=== Data shown ===
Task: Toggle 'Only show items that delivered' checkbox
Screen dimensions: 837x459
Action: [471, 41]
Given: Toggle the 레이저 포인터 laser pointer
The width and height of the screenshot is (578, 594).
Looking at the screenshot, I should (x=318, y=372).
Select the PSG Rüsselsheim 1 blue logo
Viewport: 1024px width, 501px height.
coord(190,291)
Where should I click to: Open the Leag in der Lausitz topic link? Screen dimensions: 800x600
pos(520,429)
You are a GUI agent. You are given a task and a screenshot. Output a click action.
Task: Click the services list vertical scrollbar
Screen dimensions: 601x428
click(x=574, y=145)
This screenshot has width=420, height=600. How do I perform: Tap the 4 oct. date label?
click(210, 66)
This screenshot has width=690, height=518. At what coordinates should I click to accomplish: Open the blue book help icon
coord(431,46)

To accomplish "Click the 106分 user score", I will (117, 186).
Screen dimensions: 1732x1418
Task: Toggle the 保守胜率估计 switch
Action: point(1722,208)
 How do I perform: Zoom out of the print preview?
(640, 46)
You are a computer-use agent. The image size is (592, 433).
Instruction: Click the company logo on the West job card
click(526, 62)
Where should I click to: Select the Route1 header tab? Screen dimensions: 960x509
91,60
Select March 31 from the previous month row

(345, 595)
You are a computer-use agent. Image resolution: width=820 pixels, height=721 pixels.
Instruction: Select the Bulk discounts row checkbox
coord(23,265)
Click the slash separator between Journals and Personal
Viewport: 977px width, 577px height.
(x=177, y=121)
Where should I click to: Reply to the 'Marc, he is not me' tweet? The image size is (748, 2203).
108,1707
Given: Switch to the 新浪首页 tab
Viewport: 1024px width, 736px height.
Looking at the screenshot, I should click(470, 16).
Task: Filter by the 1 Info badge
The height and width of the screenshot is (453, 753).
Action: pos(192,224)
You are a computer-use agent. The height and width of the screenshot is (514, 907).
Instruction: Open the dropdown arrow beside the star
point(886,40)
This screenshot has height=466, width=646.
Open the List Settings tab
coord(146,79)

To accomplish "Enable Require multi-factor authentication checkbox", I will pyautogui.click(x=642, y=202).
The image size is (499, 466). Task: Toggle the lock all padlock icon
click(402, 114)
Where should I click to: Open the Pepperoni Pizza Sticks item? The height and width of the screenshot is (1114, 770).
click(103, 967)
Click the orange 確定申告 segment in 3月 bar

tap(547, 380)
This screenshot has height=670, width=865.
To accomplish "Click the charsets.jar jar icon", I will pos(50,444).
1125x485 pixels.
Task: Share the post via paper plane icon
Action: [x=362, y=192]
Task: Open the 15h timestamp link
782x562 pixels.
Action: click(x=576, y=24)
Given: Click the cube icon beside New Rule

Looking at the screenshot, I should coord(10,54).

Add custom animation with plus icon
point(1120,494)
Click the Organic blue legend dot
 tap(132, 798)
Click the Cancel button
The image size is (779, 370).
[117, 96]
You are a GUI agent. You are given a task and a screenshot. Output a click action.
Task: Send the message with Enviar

=== Activity ===
The answer should consist of every line above in which "computer" appears.

=== Your response ===
You are a computer-use agent. The image size is (592, 433).
You are a computer-use agent. Image resolution: width=820 pixels, height=721 pixels.
You are a computer-use agent. The height and width of the screenshot is (514, 907).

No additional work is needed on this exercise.